▸ WHAT TO WORK ON: Scan the listing below for "will", then report every line that has it.

** ENTRIES SUPPLIED follows **

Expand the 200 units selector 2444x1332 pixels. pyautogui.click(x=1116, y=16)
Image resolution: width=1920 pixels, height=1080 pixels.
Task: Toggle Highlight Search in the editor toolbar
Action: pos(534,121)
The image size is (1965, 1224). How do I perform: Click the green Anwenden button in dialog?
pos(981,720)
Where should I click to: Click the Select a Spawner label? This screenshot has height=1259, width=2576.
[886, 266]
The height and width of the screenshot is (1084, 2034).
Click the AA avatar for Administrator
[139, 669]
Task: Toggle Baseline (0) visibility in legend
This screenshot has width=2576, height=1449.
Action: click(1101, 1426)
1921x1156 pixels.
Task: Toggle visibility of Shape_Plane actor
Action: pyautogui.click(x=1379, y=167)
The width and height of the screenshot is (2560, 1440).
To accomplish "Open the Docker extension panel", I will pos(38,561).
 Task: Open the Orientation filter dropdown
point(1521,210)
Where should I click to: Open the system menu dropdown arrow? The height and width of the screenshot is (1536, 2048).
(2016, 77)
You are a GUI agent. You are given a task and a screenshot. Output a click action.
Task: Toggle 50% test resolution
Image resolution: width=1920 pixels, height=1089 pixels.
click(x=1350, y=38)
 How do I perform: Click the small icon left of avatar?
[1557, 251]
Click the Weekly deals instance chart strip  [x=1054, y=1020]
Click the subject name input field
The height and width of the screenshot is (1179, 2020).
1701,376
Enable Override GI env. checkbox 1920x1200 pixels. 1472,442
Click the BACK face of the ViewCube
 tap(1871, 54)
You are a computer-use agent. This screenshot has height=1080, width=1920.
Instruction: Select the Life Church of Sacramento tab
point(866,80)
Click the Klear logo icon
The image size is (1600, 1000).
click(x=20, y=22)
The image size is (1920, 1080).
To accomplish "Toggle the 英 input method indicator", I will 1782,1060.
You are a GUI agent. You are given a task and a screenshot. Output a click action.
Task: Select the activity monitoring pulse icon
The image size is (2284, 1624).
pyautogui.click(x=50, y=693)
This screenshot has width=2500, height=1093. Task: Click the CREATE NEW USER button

** End of ENTRIES SUPPLIED **

▸ ANSWER AREA:
To accomplish "Open the Docker extension panel", I will pos(38,561).
To accomplish "Toggle the 英 input method indicator", I will 1782,1060.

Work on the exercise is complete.